6 декабря. Сегодня у меня 2 лекции: одна в Красноармейском университете, другая — в Доме Искусств, публичная — о Некрасове и Муравьеве. А я не спал ночь, усталый — после вчерашней лекции в библиотеке, на краю города. За эту неделю я спал одну только ночь и уже не пробую писать, а так, слоняюсь из угла в угол. В библиотеке мне рассказывали, что какой-то библиотекарь (из нынешних) составил такой каталог, где не было ни Пушкина, ни Лермонтова. Ищут, ищут — не найти. Случайно глянули на букву С, там они все, под рубрикой «Сочинения»! По словам библиотекарши, взрослые теперь усерднее всего читают Густава Эмара и Жюль Верна. Анекдот: «Высший Совет Народного Хозяйства — воруй смело нет хозяина».

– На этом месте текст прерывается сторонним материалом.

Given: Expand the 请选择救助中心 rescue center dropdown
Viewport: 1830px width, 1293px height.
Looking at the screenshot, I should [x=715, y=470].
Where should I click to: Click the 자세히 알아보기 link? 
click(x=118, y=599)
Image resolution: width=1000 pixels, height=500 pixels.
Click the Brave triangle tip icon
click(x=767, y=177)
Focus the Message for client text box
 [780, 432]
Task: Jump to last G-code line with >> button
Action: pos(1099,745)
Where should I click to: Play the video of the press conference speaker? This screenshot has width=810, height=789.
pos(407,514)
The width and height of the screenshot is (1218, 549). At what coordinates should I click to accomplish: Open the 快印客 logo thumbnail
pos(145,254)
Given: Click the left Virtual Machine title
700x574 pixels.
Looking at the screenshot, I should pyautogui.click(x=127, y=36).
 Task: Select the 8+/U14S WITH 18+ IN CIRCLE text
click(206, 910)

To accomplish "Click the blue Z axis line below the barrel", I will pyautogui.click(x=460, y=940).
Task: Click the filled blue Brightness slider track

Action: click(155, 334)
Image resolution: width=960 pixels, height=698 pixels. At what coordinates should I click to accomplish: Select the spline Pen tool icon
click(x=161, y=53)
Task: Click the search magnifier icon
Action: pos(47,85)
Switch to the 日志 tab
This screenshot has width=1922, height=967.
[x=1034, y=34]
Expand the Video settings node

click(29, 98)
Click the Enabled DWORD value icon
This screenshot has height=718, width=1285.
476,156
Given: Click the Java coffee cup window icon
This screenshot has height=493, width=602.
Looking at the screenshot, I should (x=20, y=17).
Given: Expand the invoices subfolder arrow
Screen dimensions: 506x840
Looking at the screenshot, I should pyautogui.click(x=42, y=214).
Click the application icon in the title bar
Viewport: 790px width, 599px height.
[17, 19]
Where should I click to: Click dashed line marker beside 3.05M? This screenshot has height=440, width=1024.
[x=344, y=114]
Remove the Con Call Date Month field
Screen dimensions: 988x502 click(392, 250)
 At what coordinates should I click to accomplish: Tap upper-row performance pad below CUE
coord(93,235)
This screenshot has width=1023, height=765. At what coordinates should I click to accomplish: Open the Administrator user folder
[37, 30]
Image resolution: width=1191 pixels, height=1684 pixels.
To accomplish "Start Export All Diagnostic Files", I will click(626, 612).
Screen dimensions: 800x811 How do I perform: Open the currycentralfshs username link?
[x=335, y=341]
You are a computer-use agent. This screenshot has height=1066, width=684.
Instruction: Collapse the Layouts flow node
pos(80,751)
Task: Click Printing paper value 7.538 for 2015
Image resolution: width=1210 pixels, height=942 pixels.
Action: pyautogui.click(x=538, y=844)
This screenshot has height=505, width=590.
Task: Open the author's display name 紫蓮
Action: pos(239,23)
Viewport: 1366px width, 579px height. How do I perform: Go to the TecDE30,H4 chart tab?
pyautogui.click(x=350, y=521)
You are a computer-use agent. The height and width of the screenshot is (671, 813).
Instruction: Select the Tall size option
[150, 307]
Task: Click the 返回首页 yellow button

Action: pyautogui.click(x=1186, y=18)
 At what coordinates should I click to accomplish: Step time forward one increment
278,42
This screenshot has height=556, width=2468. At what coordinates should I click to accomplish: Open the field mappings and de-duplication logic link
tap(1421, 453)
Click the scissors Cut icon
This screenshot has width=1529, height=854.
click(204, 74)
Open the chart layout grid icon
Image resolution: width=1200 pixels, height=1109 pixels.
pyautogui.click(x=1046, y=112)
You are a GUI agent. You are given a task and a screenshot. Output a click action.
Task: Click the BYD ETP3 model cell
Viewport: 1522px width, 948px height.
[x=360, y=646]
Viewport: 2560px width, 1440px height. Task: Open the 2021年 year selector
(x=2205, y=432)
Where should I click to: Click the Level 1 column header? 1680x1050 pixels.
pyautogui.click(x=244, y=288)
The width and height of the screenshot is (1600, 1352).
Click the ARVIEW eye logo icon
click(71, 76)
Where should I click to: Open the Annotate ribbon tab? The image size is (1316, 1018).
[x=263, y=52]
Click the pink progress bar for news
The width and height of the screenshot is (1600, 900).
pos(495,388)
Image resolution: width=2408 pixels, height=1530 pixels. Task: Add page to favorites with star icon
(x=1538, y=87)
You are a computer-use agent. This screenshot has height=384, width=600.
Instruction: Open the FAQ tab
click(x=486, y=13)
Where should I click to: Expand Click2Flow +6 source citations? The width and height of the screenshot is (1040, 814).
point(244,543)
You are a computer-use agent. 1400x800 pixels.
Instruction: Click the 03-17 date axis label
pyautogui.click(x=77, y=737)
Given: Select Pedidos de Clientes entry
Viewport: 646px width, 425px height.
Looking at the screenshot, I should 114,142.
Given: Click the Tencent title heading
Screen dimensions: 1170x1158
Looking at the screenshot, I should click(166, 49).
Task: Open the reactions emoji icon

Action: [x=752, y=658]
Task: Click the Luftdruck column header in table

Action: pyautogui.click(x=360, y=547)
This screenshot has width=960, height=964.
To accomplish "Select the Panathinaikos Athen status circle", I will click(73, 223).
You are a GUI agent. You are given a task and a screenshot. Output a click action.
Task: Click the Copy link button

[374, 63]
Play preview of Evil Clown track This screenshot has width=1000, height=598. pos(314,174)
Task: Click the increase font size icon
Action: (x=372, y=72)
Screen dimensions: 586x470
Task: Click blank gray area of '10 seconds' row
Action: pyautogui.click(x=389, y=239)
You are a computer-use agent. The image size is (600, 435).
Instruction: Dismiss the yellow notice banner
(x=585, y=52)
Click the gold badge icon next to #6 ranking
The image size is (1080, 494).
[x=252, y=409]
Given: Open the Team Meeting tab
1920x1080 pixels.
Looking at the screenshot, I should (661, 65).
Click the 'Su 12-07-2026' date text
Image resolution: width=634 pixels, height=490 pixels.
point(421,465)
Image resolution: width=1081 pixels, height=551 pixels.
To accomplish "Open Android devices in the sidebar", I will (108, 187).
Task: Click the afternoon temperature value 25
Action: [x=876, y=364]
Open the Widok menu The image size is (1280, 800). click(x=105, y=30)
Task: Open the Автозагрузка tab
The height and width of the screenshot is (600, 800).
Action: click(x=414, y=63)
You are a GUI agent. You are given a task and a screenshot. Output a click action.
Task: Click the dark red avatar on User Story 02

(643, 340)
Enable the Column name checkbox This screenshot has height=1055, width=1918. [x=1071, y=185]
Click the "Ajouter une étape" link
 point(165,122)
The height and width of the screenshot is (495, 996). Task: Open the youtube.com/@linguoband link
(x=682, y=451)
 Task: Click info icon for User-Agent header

7 декабря. Вчера я имел очень большой успех — во время повторения лекции о Муравьеве. Ничего такого я не ждал. Во-первых, была приятная теснота и давка — стояли в проходах, у стен, не хватило стульев. Приняли холодно, ни одного хлопка, но потом — все теплее и теплее, в смешных местах много смеялись — и вообще приласкали меня. Маяковский послушал 5 минут и ушел. Были старички, лысые — не моя публика. Барышень мало. Когда я кончил и ушел к Мише Слонимскому, меня вызвали какие-то девы и потребовали, чтобы я прочитал о Маяковском. — У Маяковского я сидел весь день — между своей утренней лекцией в Красноармейском университете и — вечерней. Очень метко сказала о нем Лили Юрьевна: «Он теперь обо всех говорит хорошо, всех хвалит, все ему нравятся». Это именно то, что заметил в нем я, — большая перемена. «Это оттого, что он стал уверен в себе», — сказал я. «Нет, напротив, он каждую минуту сомневается в себе», — сказала она. Она по-прежнему радушна — и кто ни придет: «кушайте, пожалуйста». Это слово «кушайте» не сходит у нее с языка. Вчера она кормила безрукого какого-то филолога{14} и какую-то приезжую танцовщицу. Пришла Марья Сергеевна платить Маяковскому гонорар. Он взял 150 000 не считая, не пожелал смотреть счет, угостил ее пирожным и преувеличенно любезно потчевал ее. В Доме Искусств он разоряется на пирожном: ловко, скоро, умело накладывает на блюдо штук тридцать печений и платит десятки тысяч. Ванну принимали они вдвоем — сразу. Она рассказывала мне, как шофер Троцкого и какие-то другие хулиганы выхватывают на улицах Москвы самых красивых барышень, завозят в лес — и там насилуют. Она знает все эти подробности от своего мужа, следователя Чеки, Брика. Все утро Маяковский искал у нас в библиотеке Дюма, а после обеда учил Лили играть на биллиарде. Она говорит, что ей 29 лет, ему лет 27–28, он любит ее благодушно и спокойно. Я записал его стихи о Солнце{15} — в чтении они произвели на меня большое впечатление, а в написанном виде — почти никакого. Он говорит, что мой «Крокодил» известен каждому московскому ребенку.